North of the screed.

23 September, 2005

Used: Black and Blue


Perhaps it's the Y-chromosome, but I'm probably less sentimental than Genie. She was saddened by our decision that Ol' Blue, our 1984 Volvo wagon, needed to be put out to pasture, or at least spend a week at the spa. Yet another link in the exhaust system had failed on our last trip from the cabin, and we broadcast our return to Minneapolis like the mujahadeen roaring into Kabul atop captured Russian tanks. That plus several long-ignored creaks and oozings mandated that we either "bring on another thousand" (B.I.'s explanation of the acronym B.O.A.T.) or proceed to the next vehicle. For my part, I was relieved to resolve that I would no longer examine its greasy underparts.

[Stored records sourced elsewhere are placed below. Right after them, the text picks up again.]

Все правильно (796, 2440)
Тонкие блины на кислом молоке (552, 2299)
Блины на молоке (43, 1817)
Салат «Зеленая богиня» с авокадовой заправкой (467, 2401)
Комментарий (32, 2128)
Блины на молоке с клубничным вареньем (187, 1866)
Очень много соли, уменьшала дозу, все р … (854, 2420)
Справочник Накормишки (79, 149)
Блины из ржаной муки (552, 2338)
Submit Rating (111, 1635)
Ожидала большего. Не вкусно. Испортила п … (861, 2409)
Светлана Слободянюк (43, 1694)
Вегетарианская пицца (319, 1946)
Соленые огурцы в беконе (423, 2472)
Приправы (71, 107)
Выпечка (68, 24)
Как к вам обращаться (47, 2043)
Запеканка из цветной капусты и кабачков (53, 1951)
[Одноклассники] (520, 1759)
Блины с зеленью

Last year, in a fit of irrational exuberance over the mercurial rise in our home equity, we contemplated buying a new minivan. We rationalized the need for increased space, and the gloss of reliability which a warranty would bring. We raved about the Toyota Sienna after a lengthy weekend test tour. But that dream has been postponed by calmer heads and the spectre of $3 per gallon at the pump. We lit on the idea of another 240, and found an onyx gem built in '93, the last year for that spartan breed of Swedish buggy.

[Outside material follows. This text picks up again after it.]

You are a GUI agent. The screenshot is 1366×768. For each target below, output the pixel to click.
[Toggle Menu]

I know this model causes certain hipsters to shudder for its solemn, reliable squareness. But I am taken with the practicality of every nook and angle (though baffled by their stubborn lack of cupholders). Ol' Blue moved me home from Brooklyn: I portaged my entire kit (sans books) north of the Great Lakes via Canada in its cavernous hold. U.S. Customs was so daunted by the prospect of scrutinizing my return--even the front passenger seat was packed allowing only a clear view of the right mirror--that they just waved me through, shook their heads, and alerted the highway patrol.

I took her for one final ride last night. The seller, a Volvo mechanic, had agreed to take the '84 in trade and tweak it back to marketability. As I exited the freeway, my latest exhaust-pipe band-aid failed, and for ten last humiliating blocks I was Zhukov blatting across the suburban steppe. All I lacked was a leather helmet and bugs in my teeth as I rumbled to a stop beside the gleaming '93. Godspeed, Ol' Blue, you served me well.

The return home was refreshingly smooth and quiet, and this new ride should give us years of secure, self-righteous motoring. The boys were sleepy and cranky, so we snared them in for a first family ride, and discussed a nickname for the newest member of the household. "Black Beauty" is already taken by the '91 Saab that shares the garage, but Cole finally nailed it: "I think we should call it Black Blue" he said, getting every last ounce out of the "ooo." By the faintest of chances, it could be his vintage first ride someday.